Effective June 27, 2019, Regulation (EU) 2019/881 better known as the European Cybersecurity Act, aims to establish a European reference framework for the cybersecurity certification of ICT products (information and communication technology) and digital services. The certifications already obtained and recognized so far only at national level will remain valid until their natural expiry.
Even manufacturers of electronic Medical Devices that use modern information technology (e.g. sensors, wearable devices, remote monitoring technologies, etc.) will have to comply to the requirements of the aforementioned Regulation. As a result, they will have to put in place cybersecurity measures aimed at reducing or eliminating any threats.

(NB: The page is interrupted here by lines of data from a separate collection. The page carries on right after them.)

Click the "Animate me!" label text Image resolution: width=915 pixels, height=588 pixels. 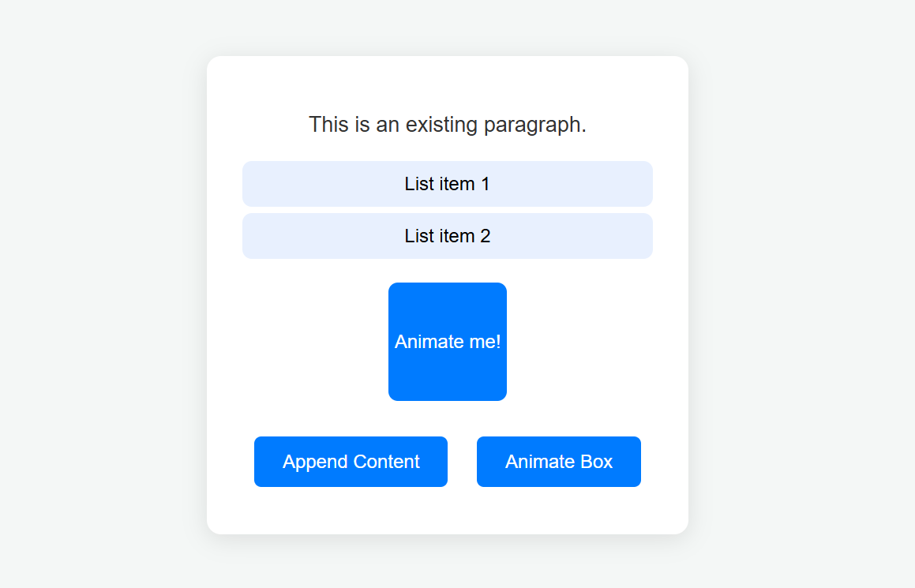coord(447,342)
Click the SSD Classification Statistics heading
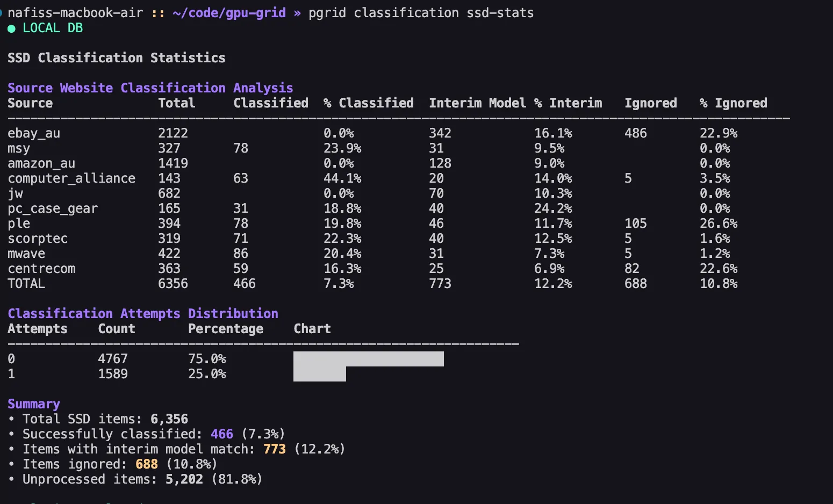 tap(116, 57)
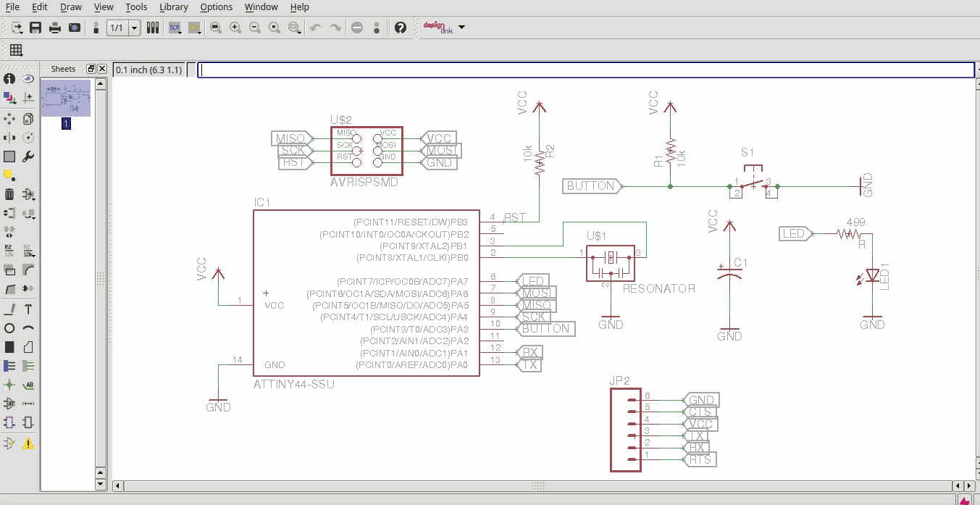Open the SCR script dropdown
Screen dimensions: 980x505
(x=175, y=28)
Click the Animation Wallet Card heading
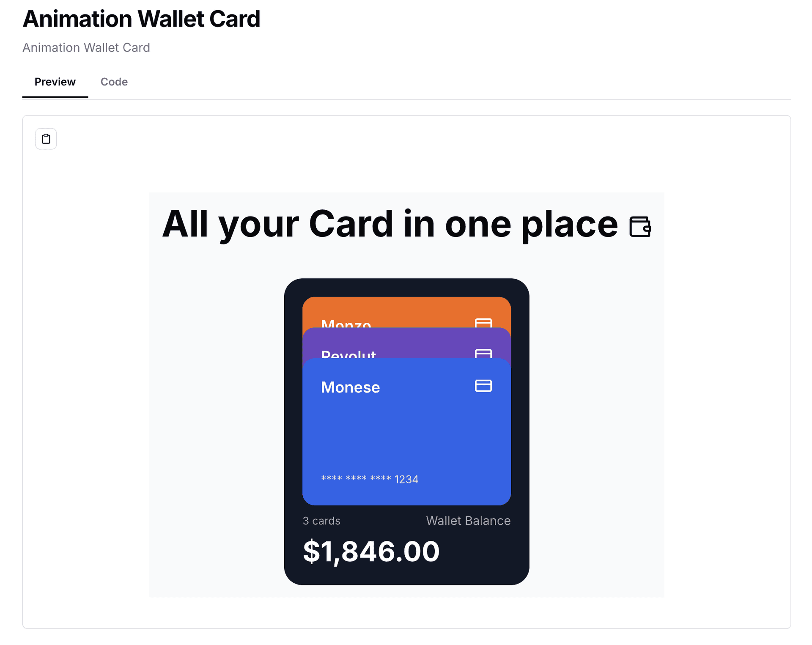The height and width of the screenshot is (645, 812). coord(141,19)
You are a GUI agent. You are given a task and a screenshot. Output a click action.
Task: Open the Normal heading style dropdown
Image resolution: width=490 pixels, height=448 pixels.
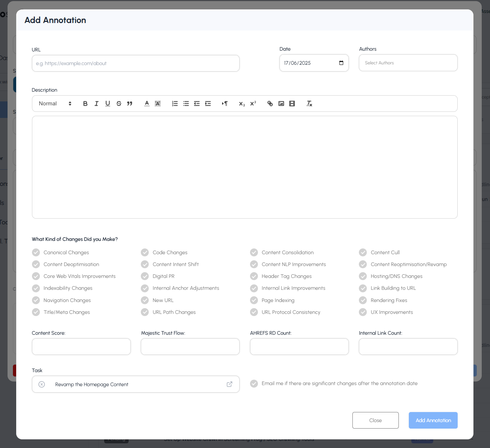[55, 104]
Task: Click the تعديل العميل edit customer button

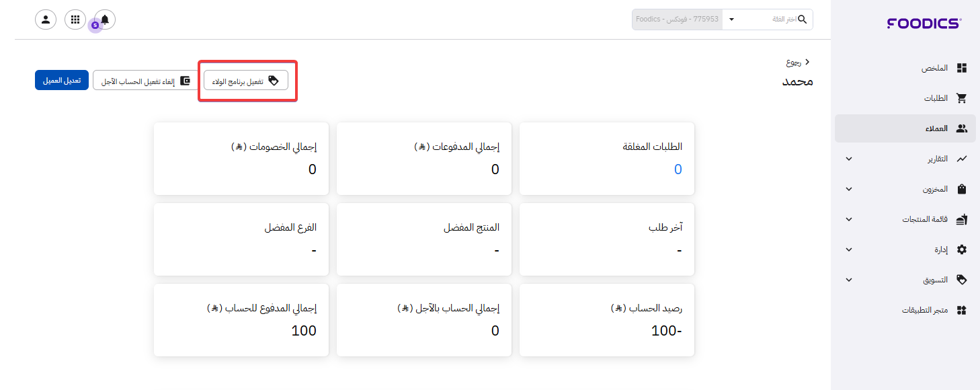Action: (62, 81)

At European level, the cybersecurity regulatory framework is currently constituted by the (EU) 2016/1148 Directive (better known as the NIS Directive) and the European Regulations (EU) 2016/679 regarding the processing of personal data (GDPR) which entered into force May 25, 2019. With the new Cybersecurity Act, the circle closes.
On March 19, 2019, the European Parliament commissioned ENISA (the European Network and Information Security Agency) to establish European certification schemes in accordance with the aforementioned Cybersecurity Act. Once adopted by the European Commission, these schemes will go to replace national regulations.
It is important to emphasize that the new Cybersecurity Act does not impose a single certification at European level, but lays the foundations for standardizing the existing certifications (of services, processes and digital products) ensuring their recognition in all EU member states.